* BEGIN TEXT SEGMENT *
Anyway, they normally spend all day camped out around the feeder. But when B was in the stall, the other two would go up and stand next to him. It was kind of cute. I tried to get a picture but they saw me coming and figured treats were in their future. They weren't but by then the picture has passed.

And then it rained. It rained as hard as I have ever seen it rain in Colorado. I sent these two pictures to the girls who had just finished giving the horses bathes a couple of day before the rain started.

How can you be mad at somebody who looks as happy as these two do?

On the down side, at 1:30 in the morning my phone rang with Kumi's ring tone. She had water pouring in her window. Really big nuts!!! I told her to go get towels and I ran outside and started the tractor. I had been doing a pit of earth work earlier in the day and I had (stupidly) left a ridge of dirt across a drainage path. It was just tall enough to create a pond t hat was deeper than Kumi's window well was tall so her window well filled up. The windows are poorly fitting and just let the water pour in. I used the tractor to scrape the dirt back and the pond immediately began to drain. Right towards the other window well that was also starting to fill. So the tractor and I headed around to the back of the house and cut a small ditch that channeled the water away from the other window well. It worked! I love my tractor. Not as much as my horse, but I love my tractor.

Now all I had to do was go in and clean up the mess. Which means taking everything out of her room, pealing back the carpet and dragging out the padding which is nothing more than a big sponge, vacuum out the water and set a fan to dry things out. This is the second time this has happened to us and I learned a lot from the first round. (Apparently not enough to actually prevent a second occurrence but as Scott Adams says, we are all idiots sometimes.) If you call Servepro and have them do the work for you, for a 12 by 12 room with relatively little water it will run you anywhere between $750 and $1500 to have them do the work. Insurance will generally not cover this as it was outside water coming in, more commonly known as flooding.
* END TEXT SEGMENT *
* BEGIN EXTRACTED ENTRIES *
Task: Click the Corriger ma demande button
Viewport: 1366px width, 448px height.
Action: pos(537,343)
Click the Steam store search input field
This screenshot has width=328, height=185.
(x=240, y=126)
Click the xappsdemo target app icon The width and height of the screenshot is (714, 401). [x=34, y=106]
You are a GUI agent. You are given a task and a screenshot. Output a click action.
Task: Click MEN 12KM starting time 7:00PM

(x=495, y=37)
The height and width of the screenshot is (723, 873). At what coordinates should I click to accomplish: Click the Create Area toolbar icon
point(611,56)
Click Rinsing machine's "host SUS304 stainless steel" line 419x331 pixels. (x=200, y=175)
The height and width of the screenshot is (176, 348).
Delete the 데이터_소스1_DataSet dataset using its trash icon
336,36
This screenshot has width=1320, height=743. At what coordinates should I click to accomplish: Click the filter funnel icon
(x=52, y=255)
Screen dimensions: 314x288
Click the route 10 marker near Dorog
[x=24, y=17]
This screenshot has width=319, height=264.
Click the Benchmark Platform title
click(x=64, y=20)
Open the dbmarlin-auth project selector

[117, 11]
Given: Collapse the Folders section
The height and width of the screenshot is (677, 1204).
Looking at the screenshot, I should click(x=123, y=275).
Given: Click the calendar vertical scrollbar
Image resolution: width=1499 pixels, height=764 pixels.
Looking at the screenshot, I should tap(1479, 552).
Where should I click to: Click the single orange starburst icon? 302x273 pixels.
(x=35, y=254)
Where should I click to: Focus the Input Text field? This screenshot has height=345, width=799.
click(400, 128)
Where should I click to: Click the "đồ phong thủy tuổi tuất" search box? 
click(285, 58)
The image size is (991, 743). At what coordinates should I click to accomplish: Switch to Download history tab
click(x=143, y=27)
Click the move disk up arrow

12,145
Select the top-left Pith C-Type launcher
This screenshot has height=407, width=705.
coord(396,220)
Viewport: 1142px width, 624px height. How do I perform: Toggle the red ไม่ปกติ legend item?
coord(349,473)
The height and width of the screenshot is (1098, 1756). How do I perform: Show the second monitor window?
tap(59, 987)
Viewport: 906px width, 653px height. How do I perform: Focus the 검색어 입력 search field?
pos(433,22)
* END EXTRACTED ENTRIES *
▸ EXERCISE A
In the rainstorm account, rewrite the paragraph beginning "Now all I had to do" as a short bulleted list that keeps its main facts.
▸ EXERCISE B
Carry the rainstorm account forward from the point where it stops.
The listing plays no part here.

▸ RESPONSE A
- The cleanup of Kumi's room meant taking everything out, peeling back the carpet, dragging out the sponge-like padding, vacuuming out the water, and setting a fan to dry things.
- This was the second time it had happened. Lessons from the first round helped, though not enough to prevent a repeat. As Scott Adams says, we are all idiots sometimes.
- Having Servepro do the work on a 12 by 12 room with relatively little water runs between $750 and $1500.
- Insurance generally won't cover it, because outside water coming in counts as flooding.

▸ RESPONSE B
But, if you can do it yourself, you can get things cleaned up for around $300. The trick is to act fast. Get the walls wiped down immediately. Within the first 12 hours peel up the carpet and get the padding out. The padding cannot be saved so don't even bother. Next step is to get the water out of the carpet. A shop vacuum will not do it, they are just not powerful enough. You need something will real suction power like a carpet cleaner. I called Stanley Steamer and they came out and "cleaned" the effected area and it only cost $99.00 (it would have been less but that is their minimum charge). As soon as they are done, get to the rental store and rent a carpet blower. The trick here is put the blower UNDER the carpet. Just fold back a corner, put the blower on the floor and then fold the carpet back over the top of the blower. A clamp helps hold things in place. Turn the blower on and let it run for about 3 days. The carpet kind of blows up like a big balloon. Since its cheaper to rent by the week you can let the blower go for a whole week. By placing the blower under the carpet, it forces air up through the carpet and it is much much more efficient at drying things out. If you can get things done within the first 24 hours the chances of growing mold go way way down. The tricky part is to find a carpet installer who can then come back and relay and stretch the carpet for you. Unless you know how to stretch carpet, I strongly recommend you get a carpet installer to do this.

And there you have it, do it yourself disaster recovery. Not for everyone but certainly not as difficult as we are led to believe.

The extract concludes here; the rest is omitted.